Distance function in TripletMarginloss

Is the distance function implemented in TripletMarginLoss with p=2 as same as that implemented by torch.dist(p=2)?

nn.TripletMarginLoss would use torch.pairwise_distance internally as seen here. While pairwise_distance should yield the same result as torch.dist for 1-dimensional tensors, it should not yield the same outputs for multi dimensional tensors (of course the actual TripletMarginLoss would also use the specified margin):

# single dim
x1 = torch.randn(10)
x2 = torch.randn(10)

# scalar outputs
out1 = torch.pairwise_distance(x1, x2, p=2.0)
out2 = torch.dist(x1, x2, p=2.0)

print((out1 - out2).abs().max())
# tensor(4.7684e-07)

# multi-dim
x1 = torch.randn(10, 2)
x2 = torch.randn(10, 2)

out1 = torch.pairwise_distance(x1, x2, p=2.0)
out2 = torch.dist(x1, x2, p=2.0)

out1_manual = torch.sqrt(torch.sum((x1 - x2)**2, dim=1))
print((out1 - out1_manual).abs().max())
# tensor(1.4305e-06)

out2_manual = torch.sqrt(torch.sum((x1 - x2)**2))
print((out2 - out2_manual).abs().max())
# tensor(0.)

Thanks @ptrblck for providing explanation along with example.
As a result, is it true if I say, if we use nn.TripletMarginLoss during training, we shouldn’t use torch.dist during the test time? because during the training phase tensors are multi-dimensional(i.e.,Anchor.shape==Positive.shape==Negative.shape== [batch,N] where batch is the batch size and N is the length of the output vector).
If the above is true? what kind of distance metric I should use during the test time when I have just one Anchor, one Positive and one Negative instance?

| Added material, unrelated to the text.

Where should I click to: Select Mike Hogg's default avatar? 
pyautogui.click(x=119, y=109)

@ptrblck I have one more question if it is possible.
I created an object from nn.TripletMarginLoss and in each iteration, I push three embedings as anchor, positive, and negative into this function. Then, I consider the output as the loss for my model. Is it true? or this nn.TripletMarginLoss is just used to obtain the hard triplet?

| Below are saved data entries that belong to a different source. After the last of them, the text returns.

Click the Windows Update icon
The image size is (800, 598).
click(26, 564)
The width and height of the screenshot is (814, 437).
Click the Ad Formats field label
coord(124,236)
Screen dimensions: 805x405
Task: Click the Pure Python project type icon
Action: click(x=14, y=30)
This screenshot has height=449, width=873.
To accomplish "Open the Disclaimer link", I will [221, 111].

@ptrblck I tested the below code. It seems that all implementation follow the same function which is different from your example where torch.dist is different from torch.pairwise_distance.

a = torch.rand(5,4)
p = torch.rand(5,4)
n = torch.rand(5,4)

triplet_loss = torch.nn.TripletMarginLoss(margin=1,p=2,reduction='none')

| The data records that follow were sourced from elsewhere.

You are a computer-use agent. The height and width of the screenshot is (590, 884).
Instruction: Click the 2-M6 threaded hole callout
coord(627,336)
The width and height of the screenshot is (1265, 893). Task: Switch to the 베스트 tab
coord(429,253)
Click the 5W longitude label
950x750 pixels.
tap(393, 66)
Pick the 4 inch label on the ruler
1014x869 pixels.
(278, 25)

triplet = triplet_loss(a,p,n)
print('triplet ',triplet)
ap = torch.pairwise_distance(a,p,p=2)
an = torch.pairwise_distance(a,n,p=2)
for i in range(a.shape[0]):
    ap = torch.dist(a[i,:],p[i,:],p=2)
    an = torch.dist(a[i,:],n[i,:],p=2)

ap = (a-p).pow(2).sum(1).sqrt()
an = (a-n).pow(2).sum(1).sqrt()

Yes, that’s correct.

Note the shapes of my input as well as the output and compare it to the manual computation in out1_manual and out2_manual.
If you avoid summing in all dimensions (out2_manual) but instead apply torch.dist in a loop, the formulas should be equal.